Delray Beach is suing for costs, losses and damages for injuries sustained by the city.
The lawsuit targets some of the largest drug-makers and distributors in the country, including McKesson, AmerisourceBergen and Cardinal Health — among the top 15 companies in the Fortune 500.
The lawsuit also names as defendants Purdue Pharma, Cephalon, Teva Pharmaceuticals, Endo International, Janssen Pharmaceuticals, Insys and Mallinckrodt.
Drug manufacturers “engaged in a concerted, coordinated strategy” to shift the way doctors and patients think about pain management in order to maximize profits and bolster a multi-billion dollar industry, the lawsuit reads.
The lawsuit claims these manufacturers borrowed from “the tobacco industry’s playbook” by using disingenuous marketing. The lawsuit itself seems to borrow from the Big Tobacco era, when government entities, Florida included, successfully sued tobacco companies for falsely marketing their products leading to widespread illness.
“We look forward to our day in court to redress the financial damages our taxpayers have been forced to shoulder,” Glickstein said.
These drug-manufacturers paid hundreds of thousands of dollars to Delray Beach physicians to market oxycodone, a highly addictive generic painkiller and the nation’s best-selling drug, the lawsuit states.
Purdue, for example, paid $23,000 to Delray Beach doctors for speaking gigs, consulting and other services between 2013 and 2016, the complaint reports based on publicly available data. Janssen paid Delray doctors more than $77,000, while Mallinckrodt paid them more than $110,400, according to the lawsuit.

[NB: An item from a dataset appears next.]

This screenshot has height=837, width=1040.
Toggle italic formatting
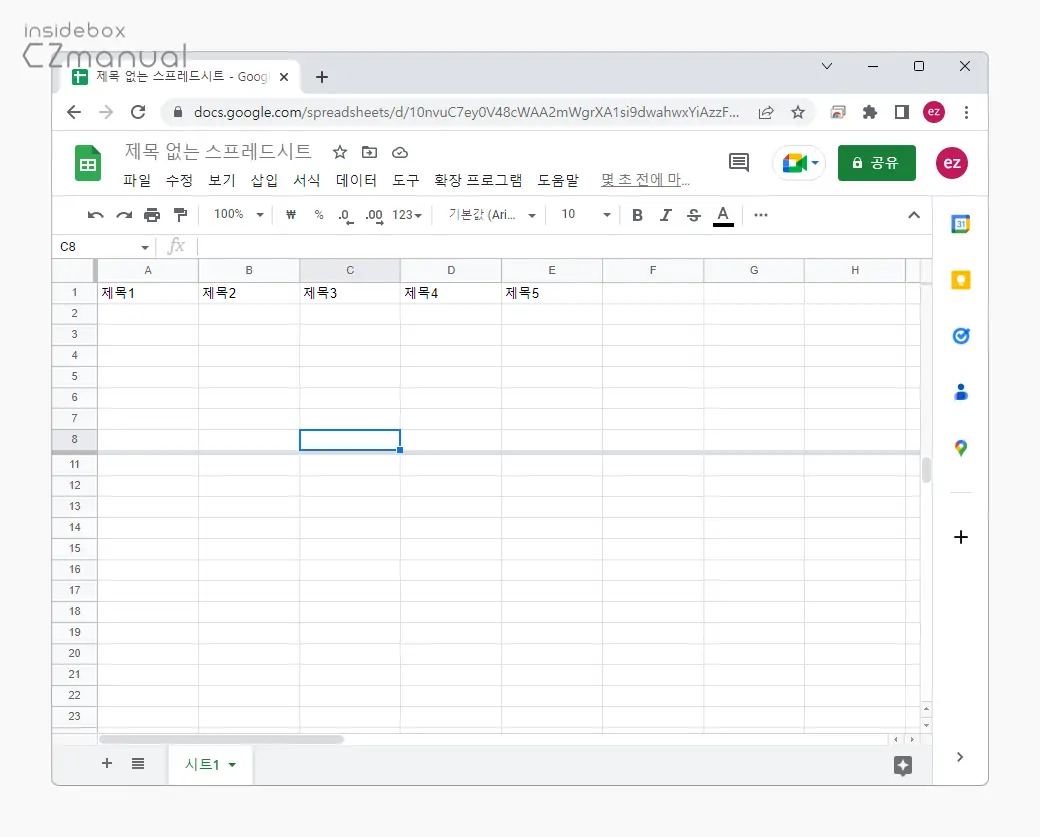pyautogui.click(x=665, y=215)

The pharmaceutical companies understated the addictive nature of oxycodone, the lawsuit says.
And Delray Beach, widely known as the recovery capital of the country, has borne the brunt of the ensuing epidemic.

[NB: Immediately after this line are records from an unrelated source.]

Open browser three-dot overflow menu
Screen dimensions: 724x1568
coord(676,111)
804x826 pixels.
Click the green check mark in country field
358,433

Delray Beach claims these drug-makers violated state’s deceptive and unfair trade practices act; public nuisance, negligence and unjust enrichment laws; and violated the state’s Racketeer Influenced and Corrupt Organizations Act, also known as RICO and patterned after the federal law originally aimed at mobsters so law enforcement can crack down on organized crime groups.
The lawsuit demands a jury trial. It isn’t clear how long the lawsuit will last.
Other cities, such as Chicago, Ill. and Dayton, Oh., have filed similar ongoing lawsuits, but Delray Beach is the first in Florida.
The city is represented by Robbins Geller Rudman & Dowd, a national law group with an office in Boca Raton.
The law firm anticipates other governing bodies will join as plaintiffs.
“Our firm is committed to holding opioid manufacturers and distributors accountable for their fraudulent marketing of opioids, which has fueled the worst drug scourge ever,” said Mark J. Dearman, a partner at Robbins Geller.